The Commerce Angle (Because Ads Aren't Everything)
If you can't get AdSense approval, there's a decent chance your site is in a niche where affiliate marketing might work better anyway. Amazon Associates is the obvious one. If you're writing product reviews, comparisons, gift guides—why are you even stressing about display ads? A single $200 commission from an electronics review can beat what you'd make from 10,000 ad impressions.
ShareASale and Commission Junction open up even more options. The approval process is usually easier than AdSense, and the income potential is higher if you're willing to actually recommend products instead of just hoping people click random ads. This isn't technically an "ad alternative," but it's definitely a monetization alternative. Sometimes that's a better frame to think in anyway.
The Real Strategy That Nobody Tells Beginners
Here's what actually works if you're serious about this: you don't pick one network and pray. You test. Start with whatever will approve you today—Monetag, Adsterra, whatever. Get some money flowing, even if it's just $20 a month. That proves the concept works.
While that's running, you work on fixing whatever got you rejected from AdSense. Usually it's one of these: thin content, copyright issues, not enough pages, or your about/privacy/contact pages are missing or garbage. Fix those things. Reapply in a few months.
If you get in, great. Test AdSense against what you're already running. See which performs better. Keep the winner, or run both if they don't conflict. If you don't get in, who cares? You're already making money with Plan B.
The goal isn't AdSense approval. The goal is revenue.
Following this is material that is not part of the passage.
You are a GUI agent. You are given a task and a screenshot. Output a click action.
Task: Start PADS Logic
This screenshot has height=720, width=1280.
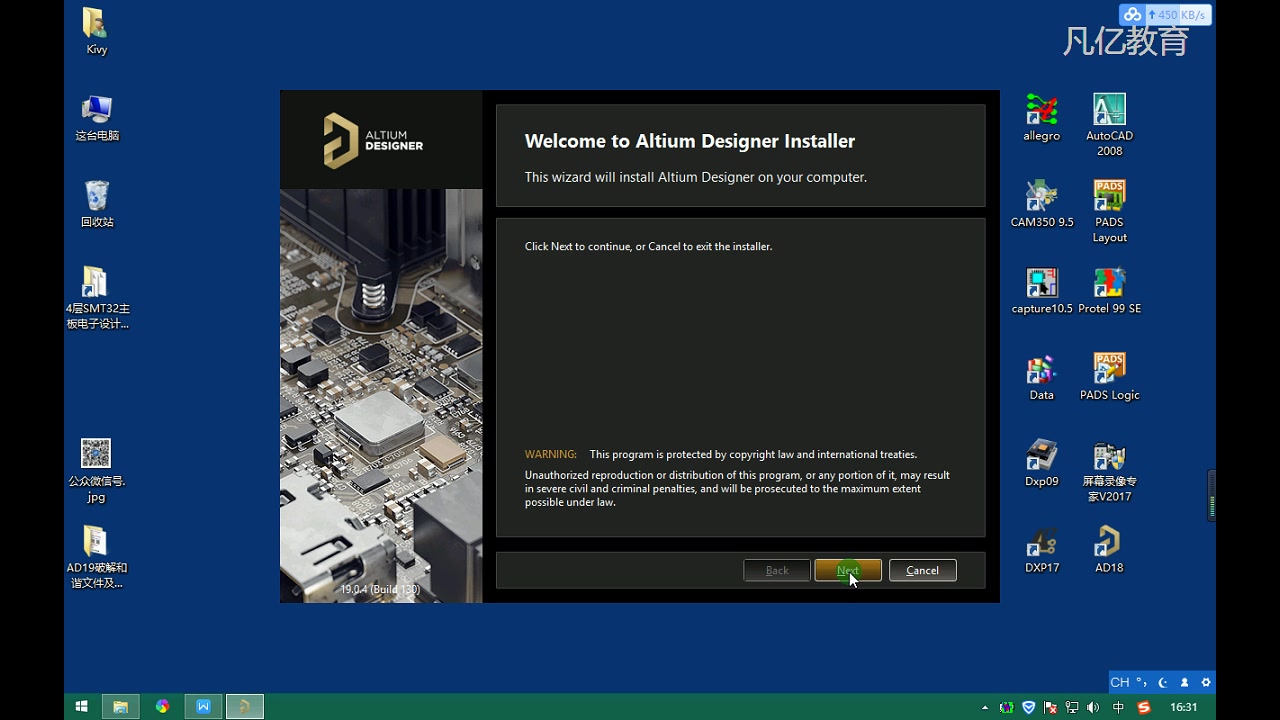tap(1109, 367)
AdSense is just one possible tool for getting there, and honestly, it's not even the best tool for a lot of niches anymore.
What Your Traffic Is Actually Worth Today
This is where we're supposed to do the hard sell for our calculator, but let's just be honest about what it does and why it matters.
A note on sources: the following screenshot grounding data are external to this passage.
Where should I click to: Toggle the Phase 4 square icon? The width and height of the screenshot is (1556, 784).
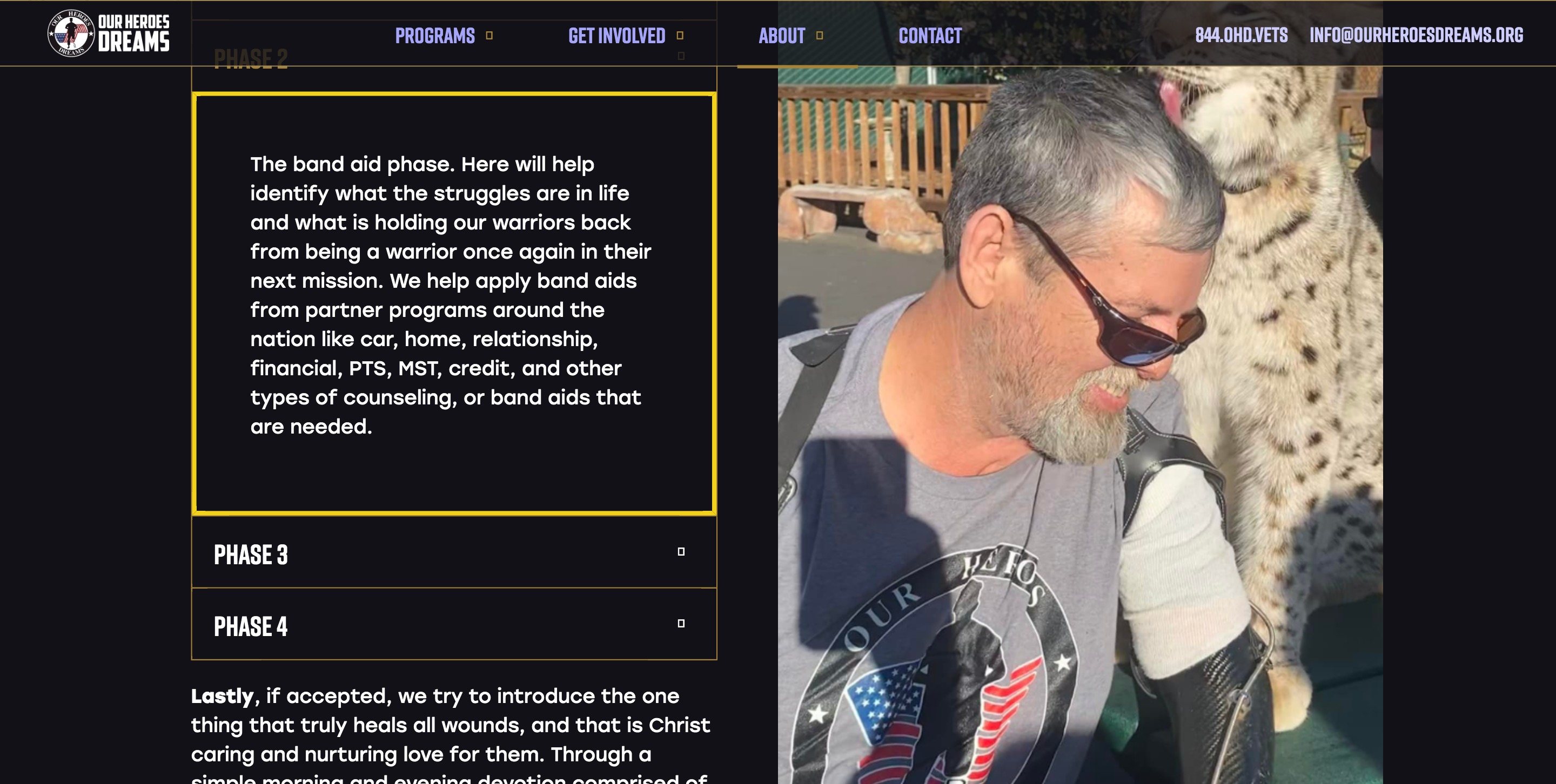pyautogui.click(x=681, y=624)
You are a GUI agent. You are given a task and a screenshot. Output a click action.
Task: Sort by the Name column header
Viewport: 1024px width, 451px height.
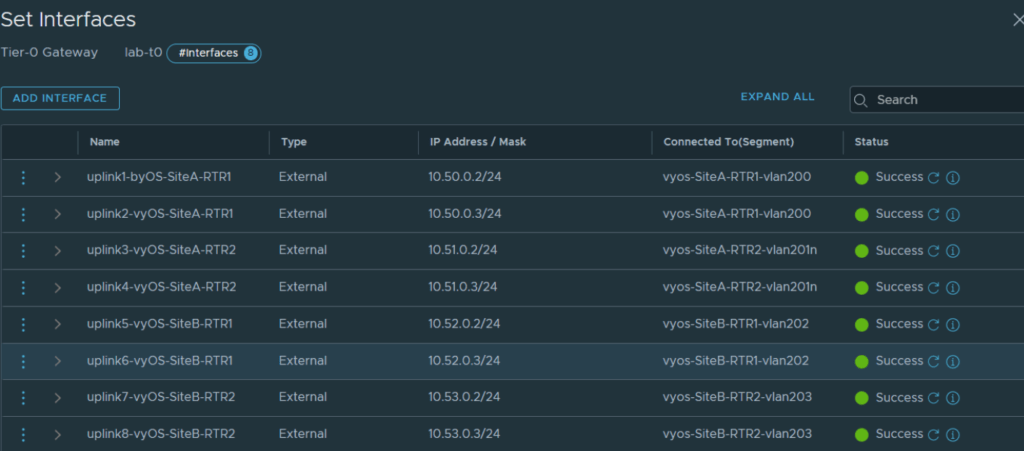coord(105,142)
Most beginners have no idea what their traffic should be earning. They sign up for some random network, make $5 last month, and think "cool, I'm making money!" without realizing they should be making $50 with the same traffic and a better setup.
Our calculator uses industry-standard multipliers that work across most display networks—not just AdSense. You punch in your traffic numbers, your niche, your visitor geography, and it tells you what you should realistically be earning. If you're way below that number, you know something's wrong. Maybe it's your network. Maybe it's your ad placements. Maybe you're in the wrong monetization model entirely.
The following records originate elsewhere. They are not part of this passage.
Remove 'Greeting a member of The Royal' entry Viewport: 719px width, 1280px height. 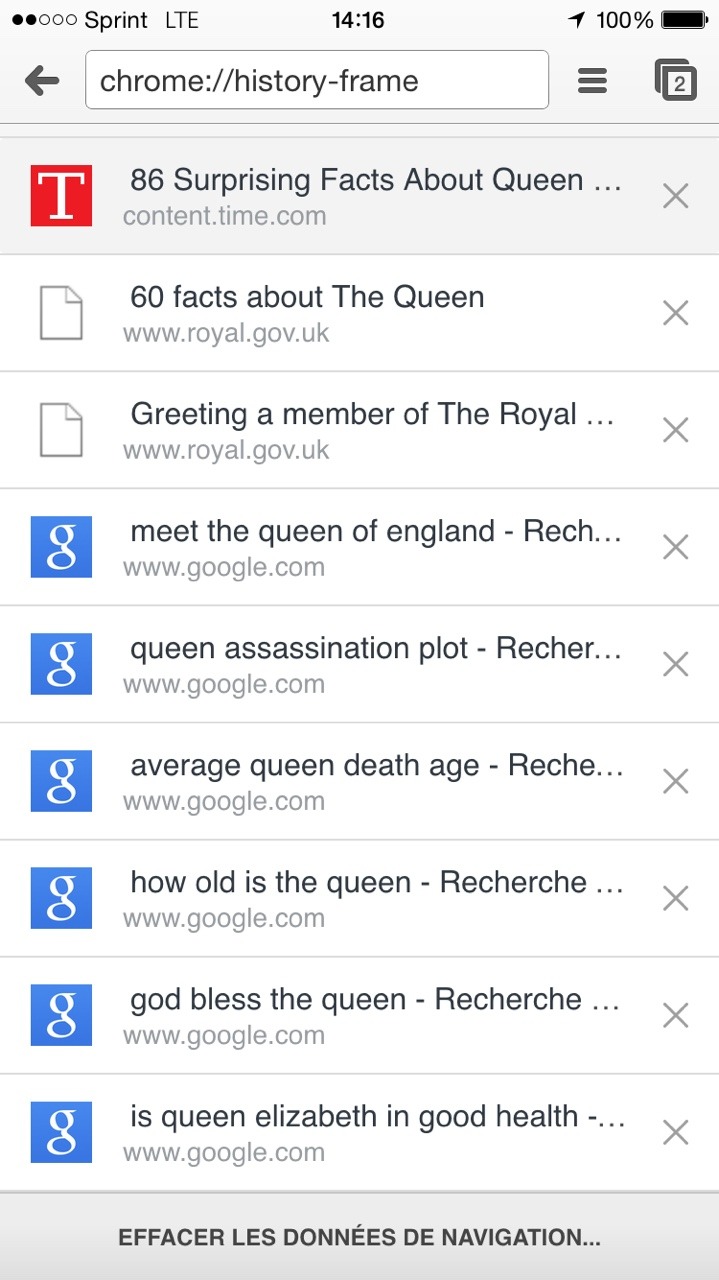676,430
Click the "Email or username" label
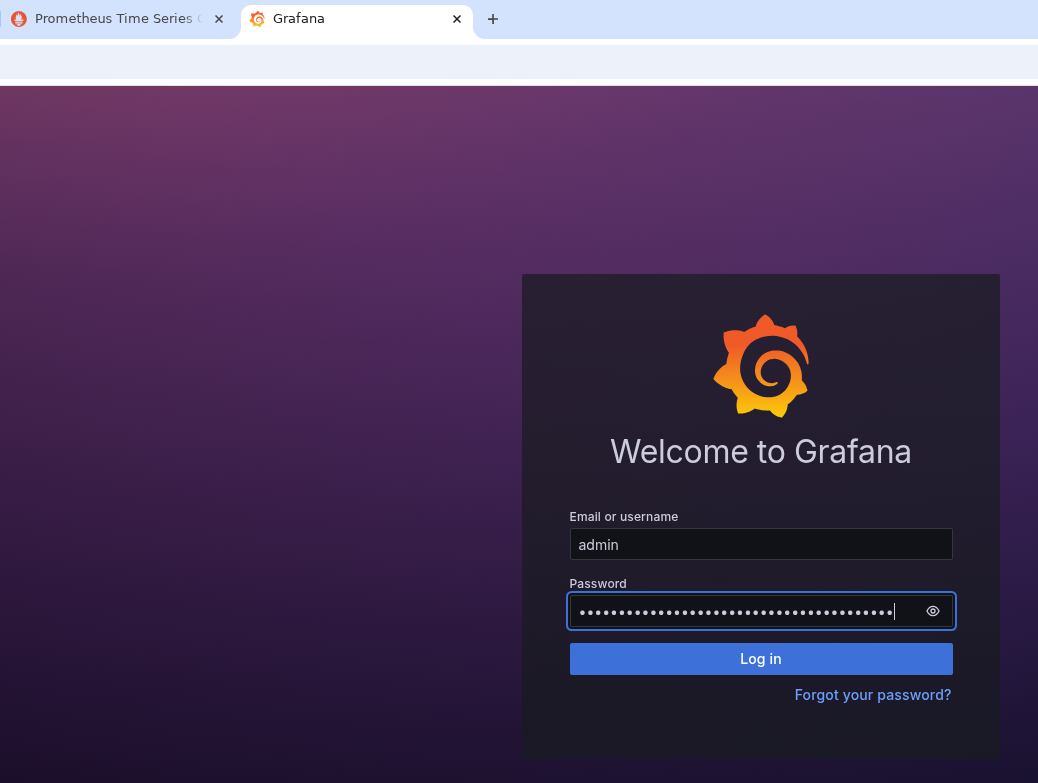Viewport: 1038px width, 783px height. point(623,517)

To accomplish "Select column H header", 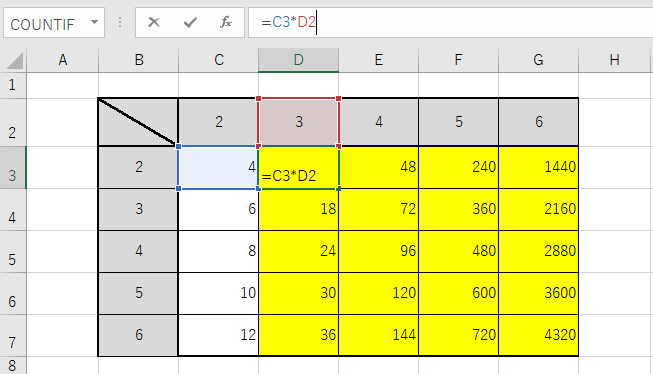I will (614, 60).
The calculator won't magically make you more money. But it will tell you if you're leaving money on the table, which is almost more valuable. You can't fix a problem you don't know exists.
Even if you aren't using AdSense yet, our calculator uses industry-standard multipliers that apply to most display networks. See what your traffic is worth today.
Try the Adstimate AdSense CalculatorThe Bottom Line
Getting rejected by AdSense doesn't mean your site isn't good enough to make money. It usually just means you haven't checked some arbitrary boxes in Google's approval checklist yet, or you're in a niche they're weird about.
What matters: you've got traffic. Traffic is valuable. There are dozens of companies willing to pay you for that traffic right now, today, without making you jump through hoops or wait for approval.
Will you make as much as you might with a perfectly optimized AdSense setup? Maybe not at first. But you'll make something, and something beats nothing while you're waiting around for Google to notice you exist.
Start where you can start. Test what works. Optimize as you learn. The publishers making real money aren't the ones who got approved first—they're the ones who figured out how to monetize their traffic effectively, with or without Google's blessing. Your traffic is an asset. Treat it like one.